For one thing, I know all the fucking acronyms already! But in all seriousness, I think that a year serving with some of the smartest, most hardworking people I’ve ever met has changed me more than anything else on Senate. Watching and learning from Alondra, Orion, Aziz, Safi, and Anjali, in particular, has helped me develop a sense of what it means to have a job that comes without an instruction manual, and without a net. In many ways, being a senator, treasurer, or exec is a job that allows infinite freedom: the choice then becomes what to do with it. Watching my role models identify problems at Reed, and then find effective, realistic, and honestly artful solutions have guided my process not only of solving problems but of seeing them in the first place. I don’t think I could be honestly ready to be VP if it weren’t for the base that that time on Senate and those incredible people offered me.
How does the vice presidency work in relation to the student body president? Do you coordinate with Safi on specific issues/projects?
Working with Safi is kind of the core of my job. There are a lot of projects that she takes on on her own, but for most of our day-to-day non-committee work, we function as a team. All of the meetings that we take with administrators that are kind of state-of-the-union-y are things that I honestly think would be absolutely impossible if we weren’t going to them together. We’re each other’s eyes and ears when we can’t both be in the same place at the same time, and when we do we get to bring our two unique experiences to bear on a single problem or in a single meeting, I kind of think we’re unstoppable!
Senate has quite a few new members this semester. As former senators yourselves, how are you and Safi working to initiate the new members?
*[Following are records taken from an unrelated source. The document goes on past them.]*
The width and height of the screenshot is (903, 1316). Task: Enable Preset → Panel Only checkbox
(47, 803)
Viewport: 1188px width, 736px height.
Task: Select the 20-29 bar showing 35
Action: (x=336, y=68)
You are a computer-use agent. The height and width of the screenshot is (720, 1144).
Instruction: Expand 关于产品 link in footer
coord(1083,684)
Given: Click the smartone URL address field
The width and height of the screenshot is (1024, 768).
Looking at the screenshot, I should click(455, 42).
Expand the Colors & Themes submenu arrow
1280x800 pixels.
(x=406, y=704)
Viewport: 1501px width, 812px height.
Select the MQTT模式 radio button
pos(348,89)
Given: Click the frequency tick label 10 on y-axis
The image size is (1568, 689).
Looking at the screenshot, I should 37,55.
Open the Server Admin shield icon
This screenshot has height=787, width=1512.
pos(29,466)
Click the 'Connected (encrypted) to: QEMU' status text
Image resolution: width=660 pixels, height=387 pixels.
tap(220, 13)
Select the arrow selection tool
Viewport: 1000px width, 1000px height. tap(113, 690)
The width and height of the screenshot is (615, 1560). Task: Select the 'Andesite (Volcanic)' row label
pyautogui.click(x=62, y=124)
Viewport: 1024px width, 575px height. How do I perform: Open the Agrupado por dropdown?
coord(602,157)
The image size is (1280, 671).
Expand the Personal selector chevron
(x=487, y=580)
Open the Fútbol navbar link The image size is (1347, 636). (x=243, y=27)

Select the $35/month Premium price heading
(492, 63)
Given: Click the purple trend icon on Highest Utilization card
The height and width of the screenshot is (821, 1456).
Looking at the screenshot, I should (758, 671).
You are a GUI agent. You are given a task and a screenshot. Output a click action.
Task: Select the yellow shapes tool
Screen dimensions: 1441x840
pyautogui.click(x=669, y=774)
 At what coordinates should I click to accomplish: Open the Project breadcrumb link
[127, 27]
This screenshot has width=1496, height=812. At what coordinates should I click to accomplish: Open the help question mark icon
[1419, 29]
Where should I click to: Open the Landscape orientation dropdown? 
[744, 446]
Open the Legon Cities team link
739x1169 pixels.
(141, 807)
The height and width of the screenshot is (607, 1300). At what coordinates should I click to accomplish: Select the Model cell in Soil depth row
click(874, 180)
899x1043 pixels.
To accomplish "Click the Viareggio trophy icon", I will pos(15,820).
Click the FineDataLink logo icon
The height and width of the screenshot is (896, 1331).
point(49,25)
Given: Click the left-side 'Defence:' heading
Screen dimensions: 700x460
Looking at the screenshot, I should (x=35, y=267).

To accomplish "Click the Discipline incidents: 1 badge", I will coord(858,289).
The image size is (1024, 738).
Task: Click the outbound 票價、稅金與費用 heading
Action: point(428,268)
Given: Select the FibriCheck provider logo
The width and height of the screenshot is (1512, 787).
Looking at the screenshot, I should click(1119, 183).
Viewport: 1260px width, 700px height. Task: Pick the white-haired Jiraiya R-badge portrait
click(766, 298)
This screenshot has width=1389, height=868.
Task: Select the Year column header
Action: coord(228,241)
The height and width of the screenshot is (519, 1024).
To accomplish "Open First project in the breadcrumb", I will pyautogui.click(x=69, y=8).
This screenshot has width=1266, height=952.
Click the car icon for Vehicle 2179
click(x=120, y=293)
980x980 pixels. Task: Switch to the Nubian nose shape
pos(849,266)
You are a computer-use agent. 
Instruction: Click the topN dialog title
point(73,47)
I mean, we were all new once and there’s a sort of standard orientation shtick that’s given every year. For our part, though, and huge credit to Safi on this, we decided to focus a lot of attention on ways for us to take care of ourselves and ways we can act as a team. In previous semesters and years, we’ve seen an unacceptable amount of mental and emotional stress and burnout as basic par for the course for senators. At the end of the semester, you were so drained and miserable that it would be a miracle to pass your classes, let alone get anything done. This semester, when we were designing our orientation programming for senators (and our new treasurer and secretary!), we decided to highlight ways that we’ve found to take care of our minds and bodies so that we can actually work as a team all semester-long instead of ending up as hollow wrecks of the people we once were. We’re so lucky to have such a big new team, and we’re really excited to be working with Lennox, Nana, Jefferson, Mack, Nina, Wani, and Miles this semester, as well as our absolutely phenomenal returning senators and treasurers. New ideas and the energy that comes with fresh eyes and ideologies are the things that keep us moving forward and constantly excited to find better ways to make life at Reed better!
What committees do you sit on? Also, are there any additional extracurricular programs you are a part of on campus?
As Safi mentioned, we both serve on committees and hold liaison positions. I serve on the HCC Committee, the Finance Committee, SCAPP (The Student Committee for Academic Policy & Planning), The AOD Committee, the Title IX committee, the Physical Plant Committee, the HUM 110 committee, and the Commencement Committee, as well as holding positions as the liaison to CEP (Conference and Events planning), and the Alumni Liaison. Off the clock, I’m on the clock at my other job as the Assistant Manager of the Student Union. Or, when I’m actually not working, these days I’m playing rugby with my newfound friends and teammates, running, taking photos, or trying to spend a little time off-campus.